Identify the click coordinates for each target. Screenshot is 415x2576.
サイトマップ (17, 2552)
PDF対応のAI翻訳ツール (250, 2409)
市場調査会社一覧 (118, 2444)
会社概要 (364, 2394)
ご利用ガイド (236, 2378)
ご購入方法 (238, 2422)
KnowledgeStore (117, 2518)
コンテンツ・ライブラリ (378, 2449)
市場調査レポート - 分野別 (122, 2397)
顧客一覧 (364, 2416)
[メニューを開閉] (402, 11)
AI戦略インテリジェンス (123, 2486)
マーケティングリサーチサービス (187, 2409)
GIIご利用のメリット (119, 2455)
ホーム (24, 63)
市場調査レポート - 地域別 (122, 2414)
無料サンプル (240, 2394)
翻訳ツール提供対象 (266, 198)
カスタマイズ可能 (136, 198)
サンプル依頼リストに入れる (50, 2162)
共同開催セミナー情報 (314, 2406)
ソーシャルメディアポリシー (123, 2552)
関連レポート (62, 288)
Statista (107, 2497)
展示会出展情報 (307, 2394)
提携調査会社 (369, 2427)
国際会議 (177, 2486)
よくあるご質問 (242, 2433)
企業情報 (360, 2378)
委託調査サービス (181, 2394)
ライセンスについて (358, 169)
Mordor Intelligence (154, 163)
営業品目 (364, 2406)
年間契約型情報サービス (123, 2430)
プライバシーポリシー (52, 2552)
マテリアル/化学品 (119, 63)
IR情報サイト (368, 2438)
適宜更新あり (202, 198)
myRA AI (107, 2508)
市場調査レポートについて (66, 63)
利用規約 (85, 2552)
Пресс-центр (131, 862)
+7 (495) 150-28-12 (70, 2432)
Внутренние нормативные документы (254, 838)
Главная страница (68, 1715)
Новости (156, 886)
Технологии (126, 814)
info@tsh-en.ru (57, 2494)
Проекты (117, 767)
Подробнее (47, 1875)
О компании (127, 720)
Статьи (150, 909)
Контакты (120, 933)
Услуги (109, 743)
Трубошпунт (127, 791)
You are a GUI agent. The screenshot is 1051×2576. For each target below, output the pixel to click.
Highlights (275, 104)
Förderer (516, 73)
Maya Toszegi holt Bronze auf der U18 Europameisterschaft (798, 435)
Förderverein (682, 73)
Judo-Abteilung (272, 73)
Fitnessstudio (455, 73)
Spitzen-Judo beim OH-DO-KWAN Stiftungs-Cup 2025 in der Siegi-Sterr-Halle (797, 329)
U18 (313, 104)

----------

Task to complete
Where a line of the records contains the word "click", copy that line.

Task solution
Identify the click coordinates for each target. Screenshot is 415x2576.
You are a GUI agent. The screenshot is 1051×2576. For each target below, output the pixel to click.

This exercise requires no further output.